Here’s the address … just don’t be rude or crude (It’s not the Christian Way, ya know?):
-Your whole idea is rude and crude! Rude, because it promotes and incites people to send tons of cards out of some sort of wish to convert everybody in the ACLU. It is crude because of the butchery it’s doing to the Christmas spirit! Sending cardes to a bunch of people you don’t know because you’re threatened and you have an agenda is not Christmas! It’s an exploitation of Christmas, and *that* is crude!
ACLU
125 Broad Street
18th Floor
New York, NY 10004
Two tons of Christmas cards would freeze their operations
Mailbombing – the Christian way – yeah, right! My eye!
because they wouldn’t know if any were regular mail containing contributions.
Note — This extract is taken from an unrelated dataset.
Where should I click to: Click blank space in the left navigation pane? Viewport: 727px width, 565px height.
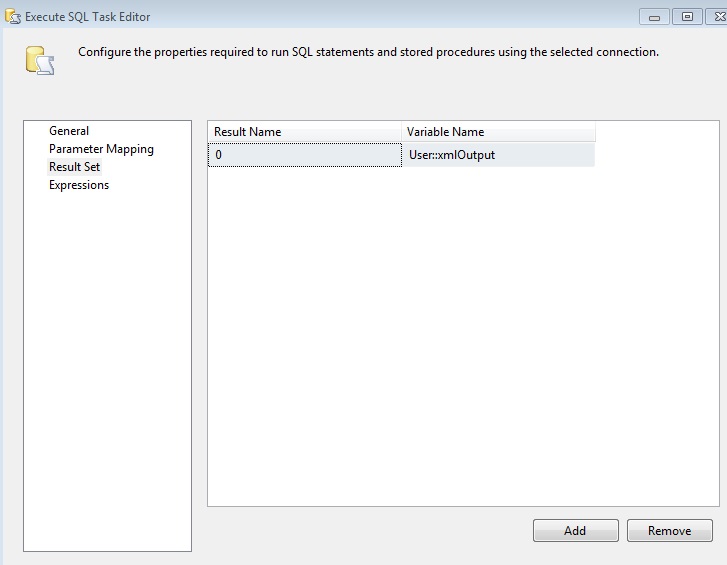pos(107,370)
-Well, that’s considerate, isn’t it? Bog them down with so much mail they have to work overtime to process it all, which means missing their own Christmas holidays! This has got to be one of the most stupid, childish, desperate and foolish not to mention insincere Christmas ideas I’ve heard to date!
So spend 37 cents and tell the ACLU to leave Christmas alone.
-You spend your own 37 cents, preferably on a card for your own loved one, and leave me alone!
NOW, go get your envelope and do it before you forward this to EVERYONE is your address book.
-No, don’t! Don’t waste the envelope, don’t waste the money, and for gosh sake don’t spam everybody in your address book with this incredibly obnoxious chain letter!